EXERCISE OBJECTIVE:
Rewrite every one of the entries below, replacing "screenshot" with "screen capture" and keeping everything else the same. Leave out the pictures.

---------------

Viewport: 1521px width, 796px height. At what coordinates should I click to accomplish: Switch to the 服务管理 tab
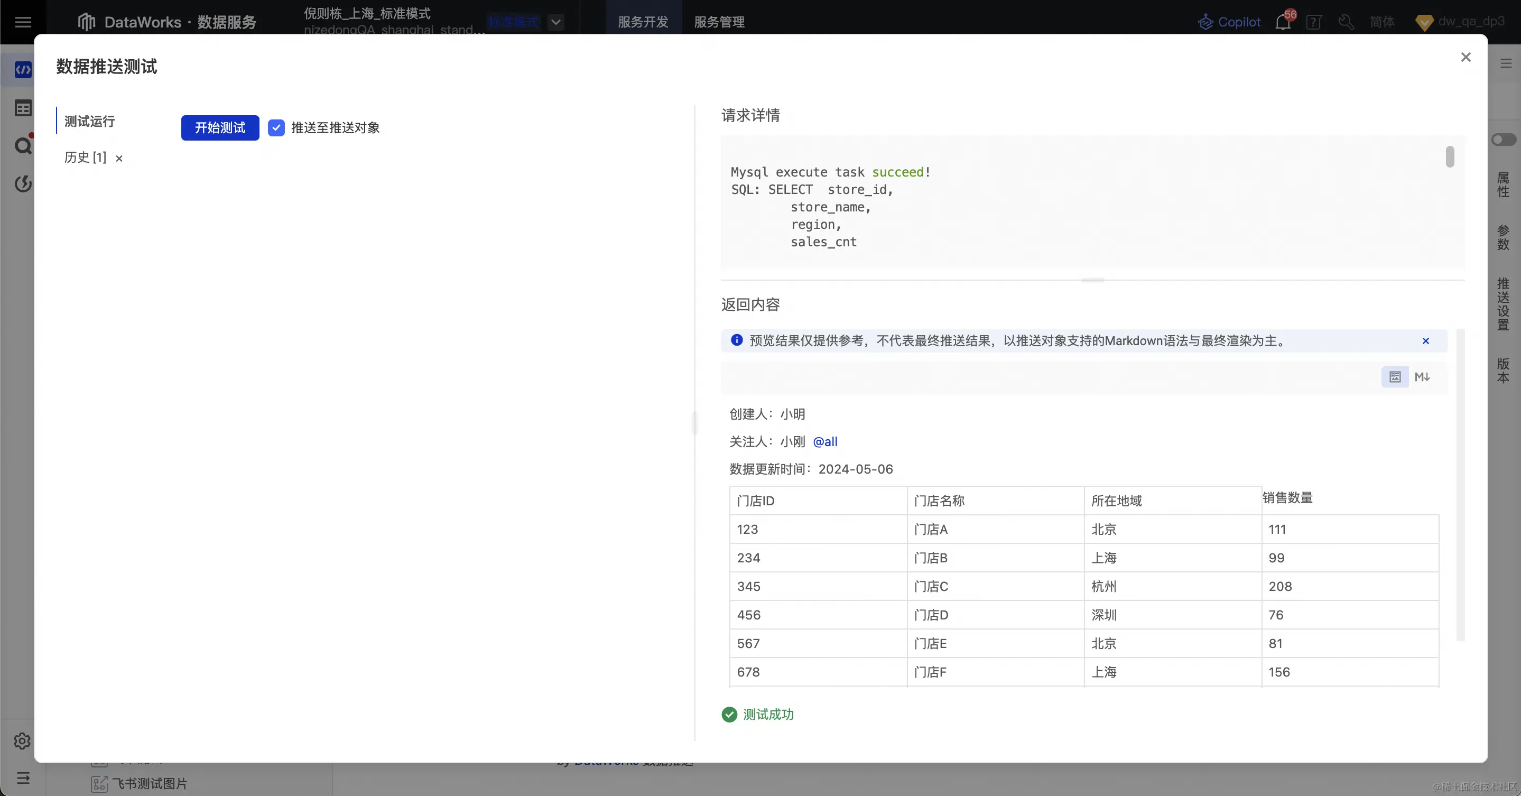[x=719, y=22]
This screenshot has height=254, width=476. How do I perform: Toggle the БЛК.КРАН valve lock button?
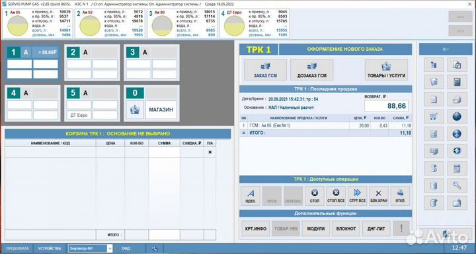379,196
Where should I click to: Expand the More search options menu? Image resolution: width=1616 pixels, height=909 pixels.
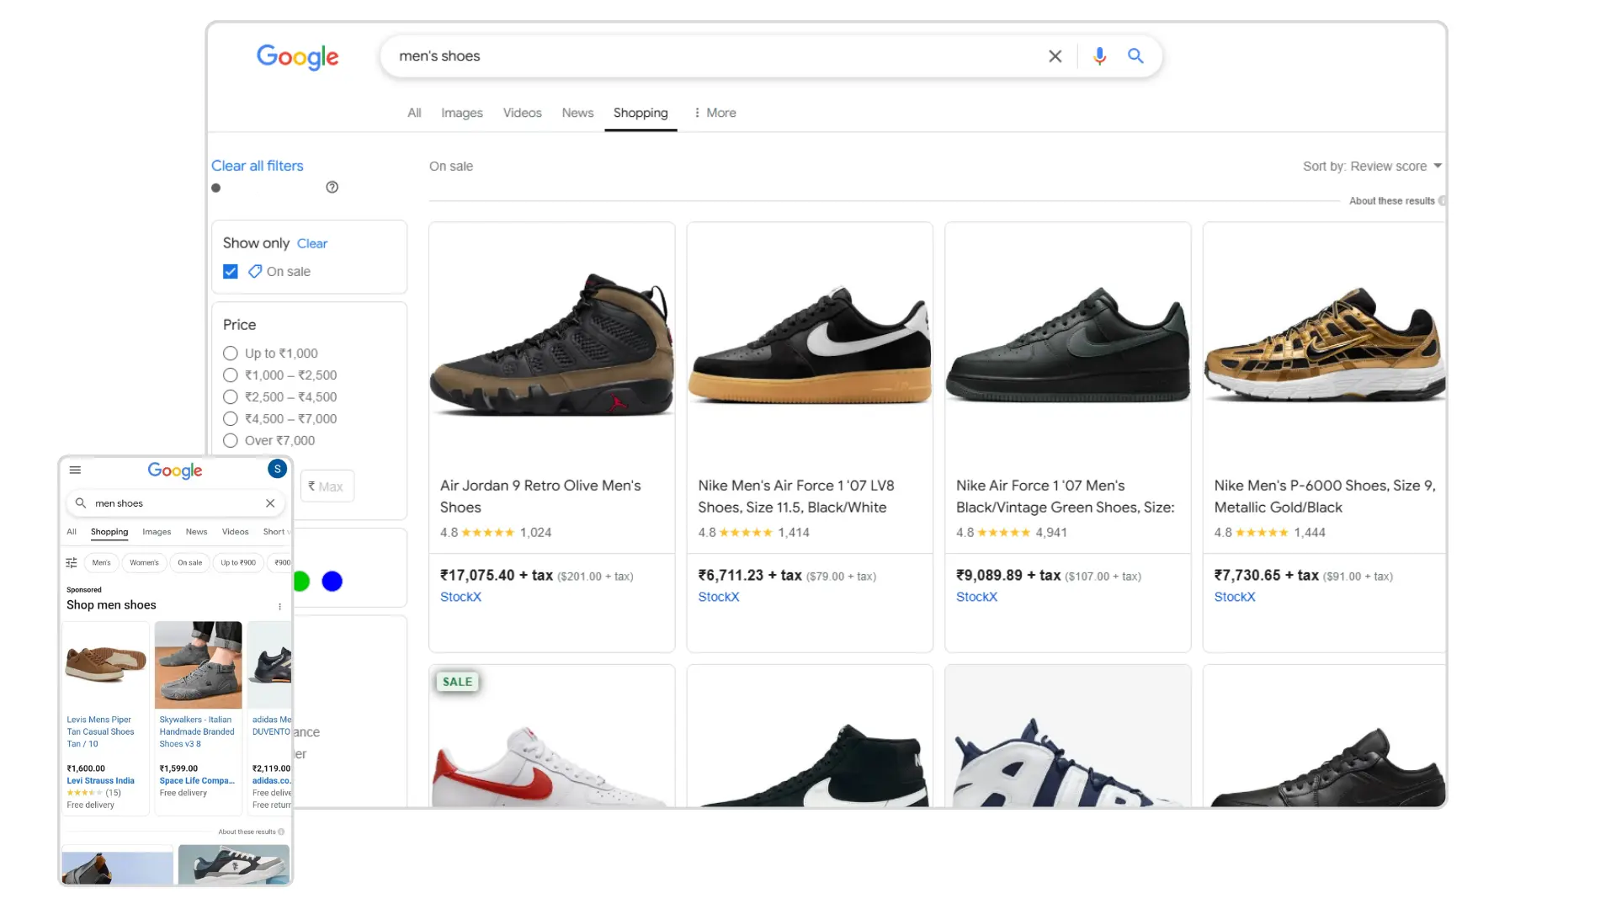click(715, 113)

---------------

COMPLETED TASK:
Viewport: 1521px width, 796px height. At what coordinates should I click to accomplish: Switch to the 服务管理 tab
[x=719, y=22]
This screen capture has height=254, width=476. How do I perform: Toggle the БЛК.КРАН valve lock button?
379,196
Where should I click to: Expand the More search options menu? Image resolution: width=1616 pixels, height=909 pixels.
click(715, 113)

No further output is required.